— start of Excerpted passage —

Show Chronology

    Here is the beginning of a chronology of Jerry Abrams Headlighs' shows.

    • 2004 BASS.P.A.Z.M, East Bay, California

      Jerry Abrams passing the darma of pre-digital age lightshow technology at an all night techno dance party.

    • 1999 Mutoid Alchemy, San Francisco, California

         October 22nd, 1999
         MC Resista, with dj's on 4 turntables, 
         Afterglow, Djinn, Terbo Ted vs. Asscrack.
         Live: Timothy Leary Memorial Choir (led by the Rev. Markus Hawkins 
         on electric violin) and Arakne Konsept.
         Sonic reality orchestrated by S.P.A.Z. sound system.
         Extreme klown action and pyrotekniks by Fireflies featuring Joe Mama
         and Fred Ulysses Normal w/ surprise guests...
         optical saturation by Jerry Abrams HeadLights!!!  a very rare appearance.
         promising an 8-projector setup including live liquids...
         this is one of the pioneering psychedelic lightshows which 
         still utilizes slides and film created in the late Sixties...
         free afterparty at nearby warehouse....  2 blocks away.....
         9pm-4am, 21+, $5. all ages......
         Transmission Theatre, 11th + Folsom.
         http://www.hyperreal.org/spaz
         1.800.486.6862
      
    • 1994 LDI Convention, Reno, Nevada

      At a Trade Show in 1994 to launch a new lighting product called Cyberlight (produced by American lighting company High End Systems) there was a legendary coming together of lightshow operators in a celebration of the end of the Sixties.

      From the UK was John Andrews (Acidica Lights), Peter Wynne-Willson (Pink Floyd), John Lethbridge (Cerebrum) and Neil Rice (Optikinetics) and from the USA was Lowell Fowler (High End Systems/Prosperity Blackstone Lightshow), Wavy Gravy (Hog Farm), Dr. Timothy Leary, Jerry Abrams (Headlights) and Jefferson Starship.

      Jerry Abrams recreated a Sixties light show with his extensive array of light show equipment that he was projecting onto a screen. This was then captured on video and displayed on a mesh screen that had been created using four Barco high-powered video projectors. In a clever blend of old technology meets new the audience could pick whichever world . the old or the new . they wished to enjoy at any time.

      Timothy Leary had excerpts from his book, Chaos and the Cyberculture displayed as performance art in a booth and Wavy Gravy MC'd the proceedings in his usual inimitable style.

— end of Excerpted passage —

Set tasks =>
A. Please summarize the show chronology in two sentences.
B. Extract everything in the show chronology from "this is one" down to "2 blocks away.....".

— start of Data segment —

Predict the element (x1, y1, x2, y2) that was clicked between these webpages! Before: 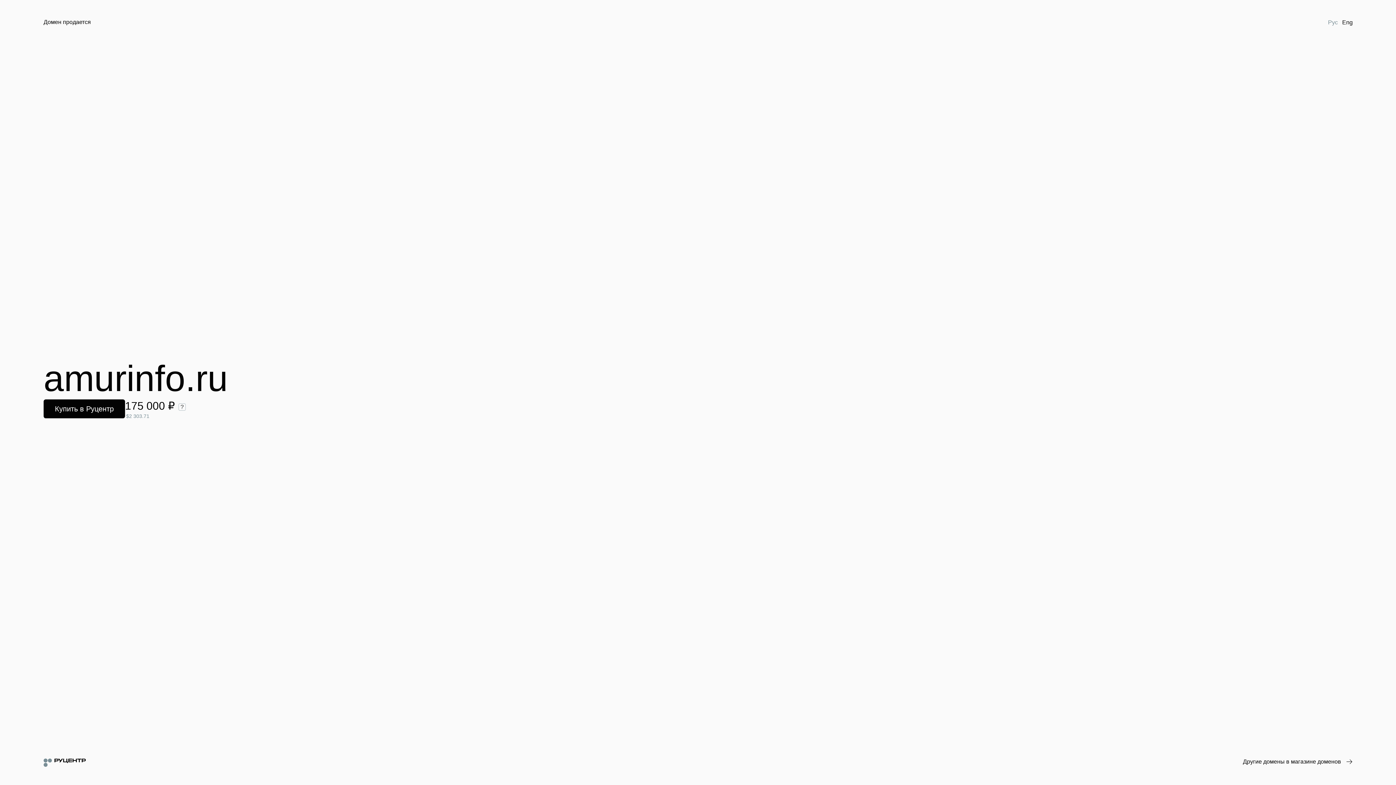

— end of Data segment —

Responses to the exercise =>
A. The show chronology lists Jerry Abrams HeadLights appearances, including an all-night techno dance party in the East Bay in 2004 and a very rare appearance at Mutoid Alchemy in San Francisco in 1999 that promised an 8-projector setup with live liquids. At the 1994 LDI Convention in Reno, a trade show launching the Cyberlight, lightshow operators from the UK and USA came together, and Abrams recreated a Sixties light show that was captured on video and shown on a mesh screen, letting the audience choose between the old and the new.

B.
this is one of the pioneering psychedelic lightshows which 
         still utilizes slides and film created in the late Sixties...
         free afterparty at nearby warehouse....  2 blocks away.....